Bulletin of the Global Volcanism Network, vol. 34, no. 4 (April 2009)
Managing Editor: Richard Wunderman.

Redoubt (United States) First eruption since 1989-1990; over19 explosions; growth of new lava dome

Please cite this report as:

Global Volcanism Program, 2009. Report on Redoubt (United States) (Wunderman, R., ed.). Bulletin of the Global Volcanism Network, 34:4. Smithsonian Institution. https://doi.org/10.5479/si.GVP.BGVN200904-313030


United States

60.485°N, 152.742°W; summit elev. 3108 m

All times are local (unless otherwise noted)

The previous eruption of Redoubt that began on 14 December 1989 (SEAN 14:11) lasted until June 1990. On 15 March 2009, an eruption again occurred, after changes in gas emissions, seismicity, and heat output were noted during the previous 8 months (BGVN 33:11).

As background, in late July 2008, Alaska Volcano Observatory (AVO) crews working near the summit smelled hydrogen sulfide (H2S) gas. About a month later, a pilot reported a strong sulfur-dioxide (SO2) odor, and nearby residents heard noises coming from the direction of Redoubt. Scientists also observed several fractures and circular openings in the upper Drift Glacier, and they found fumaroles atop the 1968 and 1990 lava domes more vigorous than when last observed in mid-August 2008. On 13 October 2008, satellite instruments detected warming at the summit, and on 2 November a slushy debris-flow originated near the 1966-68 vent. On 16 December 2008 a short-lived steam cloud rose no higher than the volcano's summit.

The rest of this report discusses unrest starting in late January 2009, and gives a brief overview of the eruption from the first ash-bearing explosions detected on 15 March, through those continuing during mid-May. Figure 18 shows a map of the area; the volcano sits along the Cook Inlet ~ 80 km WSW of Anchorage (see also figure 12 in BGVN 15:04; and Waythomas and others, 1998).

◇ ◇ ◇ ◇ ◇ ◇ ◇

> YOUR TASK
Duplicate the passage of the Redoubt eruption report starting with "60.485°N, 152.742°W; summit" and going on through "months (BGVN 33:11).".

> MATERIAL PROVIDED
◇ ◇ ◇ ◇ ◇ ◇ ◇

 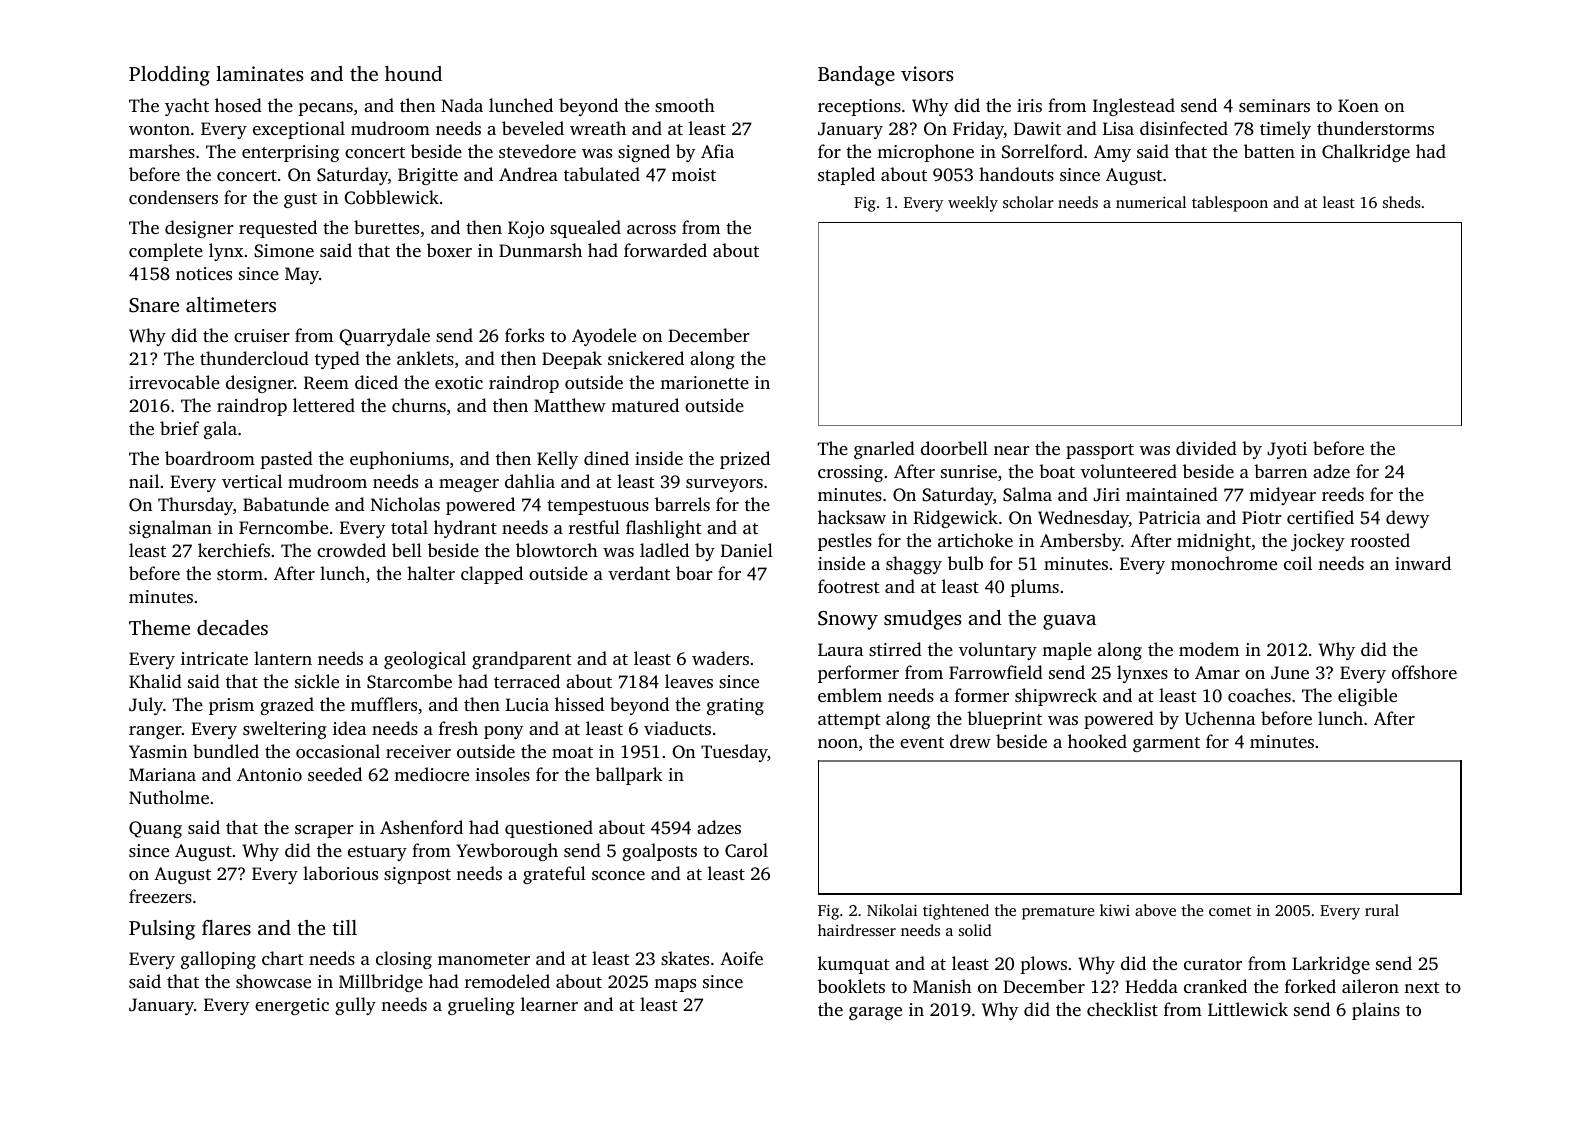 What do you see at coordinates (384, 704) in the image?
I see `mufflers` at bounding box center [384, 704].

◇ ◇ ◇ ◇ ◇ ◇ ◇

> EXERCISE OUTPUT
60.485°N, 152.742°W; summit elev. 3108 m

All times are local (unless otherwise noted)

The previous eruption of Redoubt that began on 14 December 1989 (SEAN 14:11) lasted until June 1990. On 15 March 2009, an eruption again occurred, after changes in gas emissions, seismicity, and heat output were noted during the previous 8 months (BGVN 33:11).